Rayan sibuk mencabuti rumput ketika gadis itu menghentikan kata-katanya.
"Ayah, aku senang kita bisa bicara lagi seperti ini tanpa penghalang. Tapi aku tak punya waktu banyak sore ini. Aku harus menyelesaikan beberapa tulisan. Sampai besok ayah"
Gadis itu beranjak setelah mencium nisan. Rayan memberanikan diri mengangkat wajah, menatap gadis itu. Kulitnya langsat, matanya sendu dan wajahnya dingin tanpa senyum. Baju panjangnya berkibar tertiup angin pekuburan. Mendadak Rayan tersentak.
"Lini! Kaukah ini?"
Gadis itu berbalik mendengar namanya dipanggil. Kilasan masa silam berputar di benak Rayan. Lini adalah cinta pertamanya semasa SMA. Gadis yang sangat tertekan oleh perlakuan buruk ibu tirinya. Ibu kandungnya meninggal ketika Lini bayi dan ia kehilangan ayahnya setelah kehadiran ibu tiri. Sejak itu, Lini selalu mengantongi pisau lipat dan berkhayal membunuh ibu tirinya setiap malam. Dengan khayalan itu Lini bertahan hidup.
Hanya pada Rayan ia membagi beban. Hanya dengan Rayan, Lini bisa sedikit tersenyum. Sampai bangku kuliah memisahkan mereka. Kabar terakhir yang didengar Rayan, Lini menjadi penulis dan menetap di Jakarta. Tapi, kenapa Lini sekarang berada di kota ini?
"Apa kabar? Kau ada di kota ini?" tanya Rayan gugup. Ia tak menduga akan bertemu kembali dengan Lini. Gadis yang masih terus bercokol dalam hatinya.
Lini menatap nisan ayahnya.
"Ya.
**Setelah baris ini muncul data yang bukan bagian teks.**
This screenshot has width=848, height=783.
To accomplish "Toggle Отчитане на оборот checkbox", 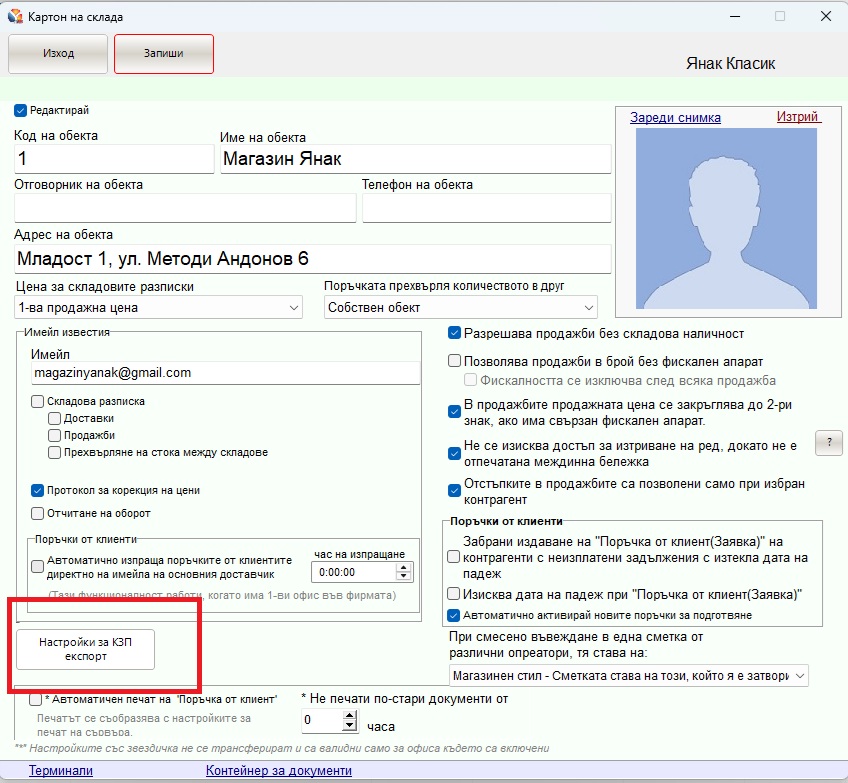I will (x=38, y=513).
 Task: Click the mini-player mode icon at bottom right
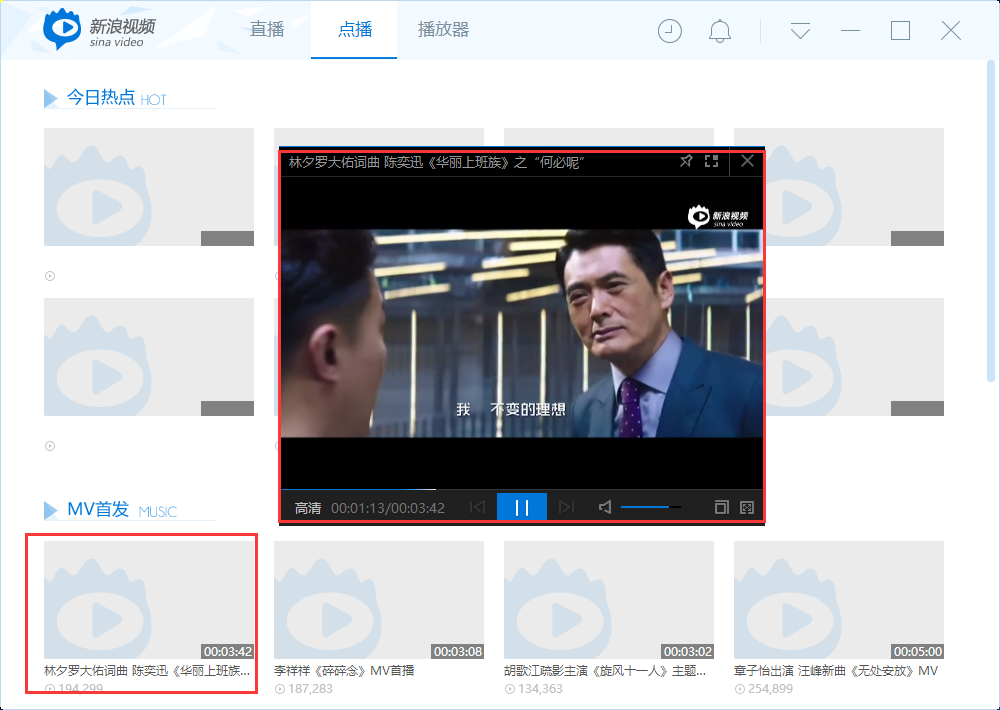pyautogui.click(x=746, y=507)
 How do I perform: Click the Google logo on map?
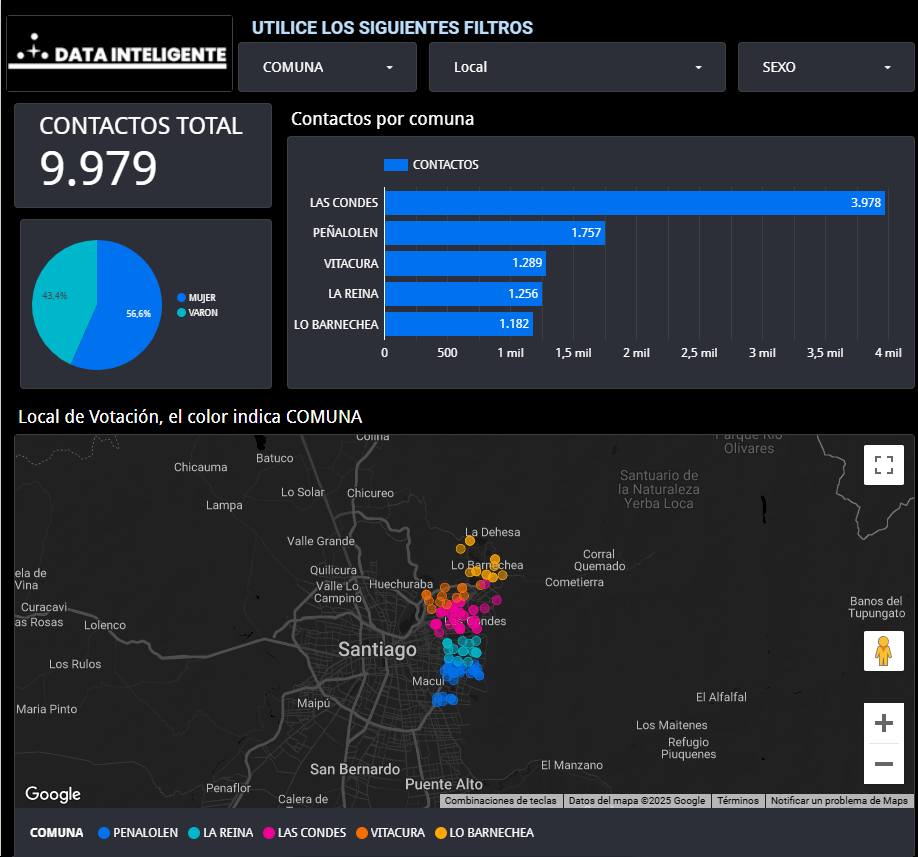coord(53,794)
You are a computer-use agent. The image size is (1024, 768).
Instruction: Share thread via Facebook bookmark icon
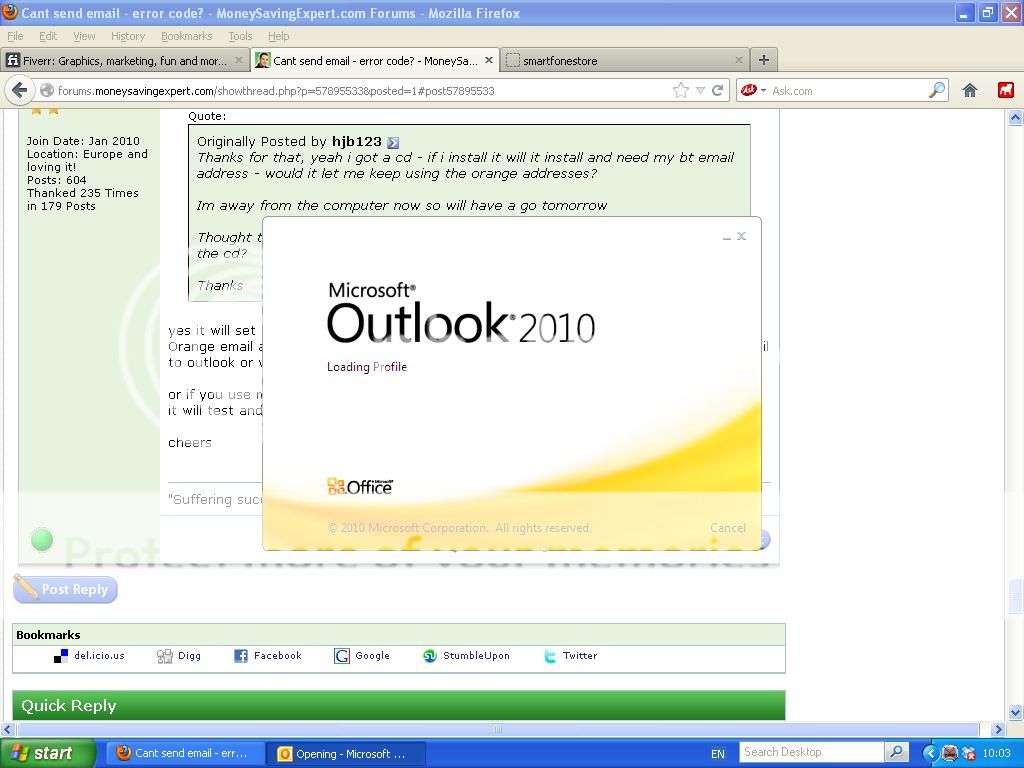[241, 656]
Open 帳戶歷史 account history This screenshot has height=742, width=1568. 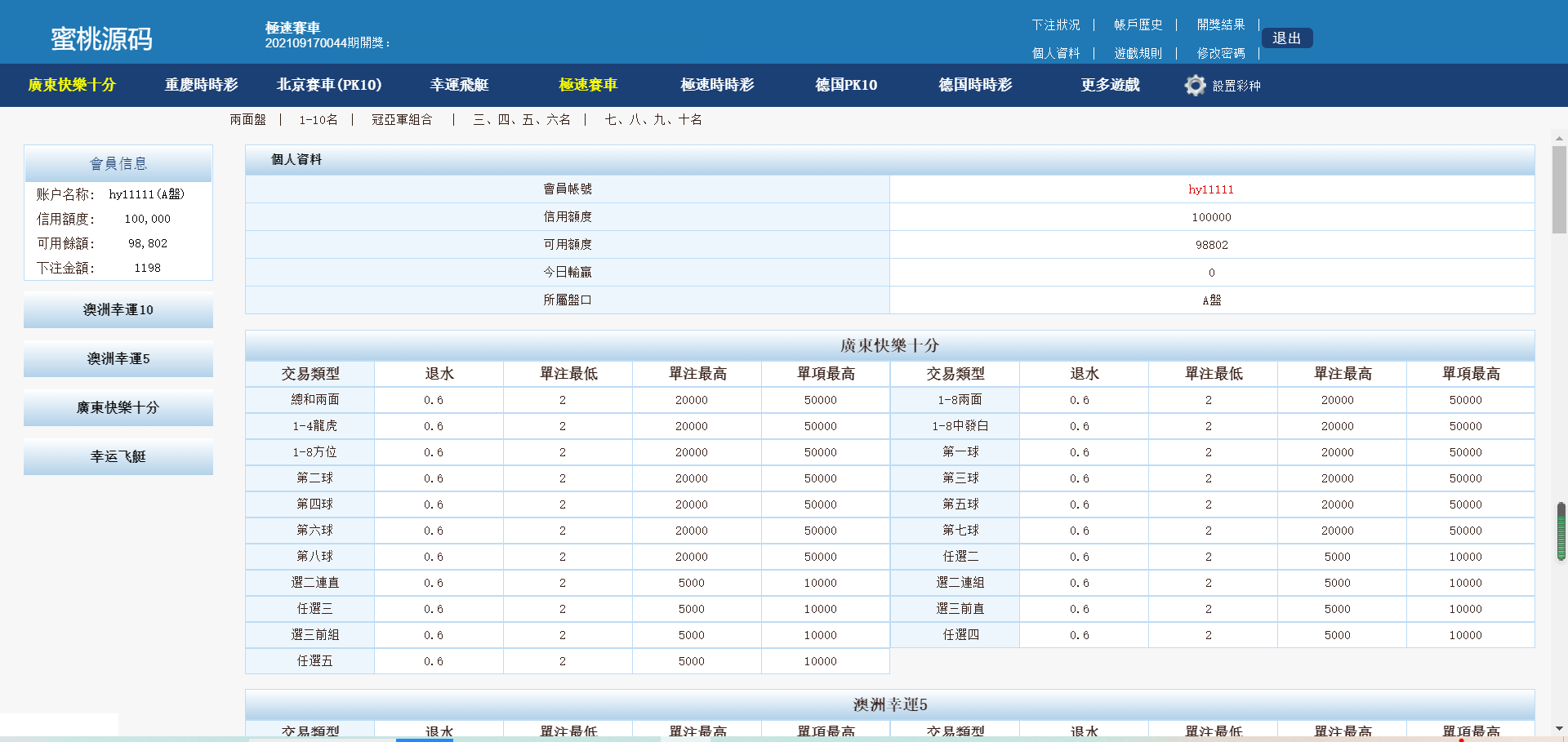1138,25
Aku bahagia bisa ngobrol lagi dengan ayah. Sekarang aku memiliki ayah seutuhnya tanpa harus takut orang lain merampasnya dari sisiku."
Rayan mengerutkan dahi. Tak mengerti.
"Kau ingat pisau lipatku dulu, Rayan?" Lini merunduk dan meraba permukaan tanah beberapa jengkal di samping pusara. "Aku menguburkan pisau lipat itu di sini. Aku tidak perlu berkhayal membunuh lagi untuk bisa ngobrol dengan ayah."
"Tapi Lini, bagaimana mungkin kau ngobrol dengan..."
"Orang-orang menganggapku gila," sahut Lini sambil tertawa kecil, "Mereka tidak tahu bahwa aku benar-benar ngobrol dengan ayah. Bahkan ayah selalu menunggu kedatanganku. Mengajakku bicara dan bercanda."
Angin senja yang lembab berhembus. Dingin. Sedingin wajah Lini yang berlalu tanpa senyum. Bulu kuduk Rayan berdiri. Keharuan, kengerian dan rasa prihatin menjalari dadanya. Namun ia tak kuasa mencegah langkah Lini yang terus menjauh. Meninggalkan penggalan episode hidup yang buram.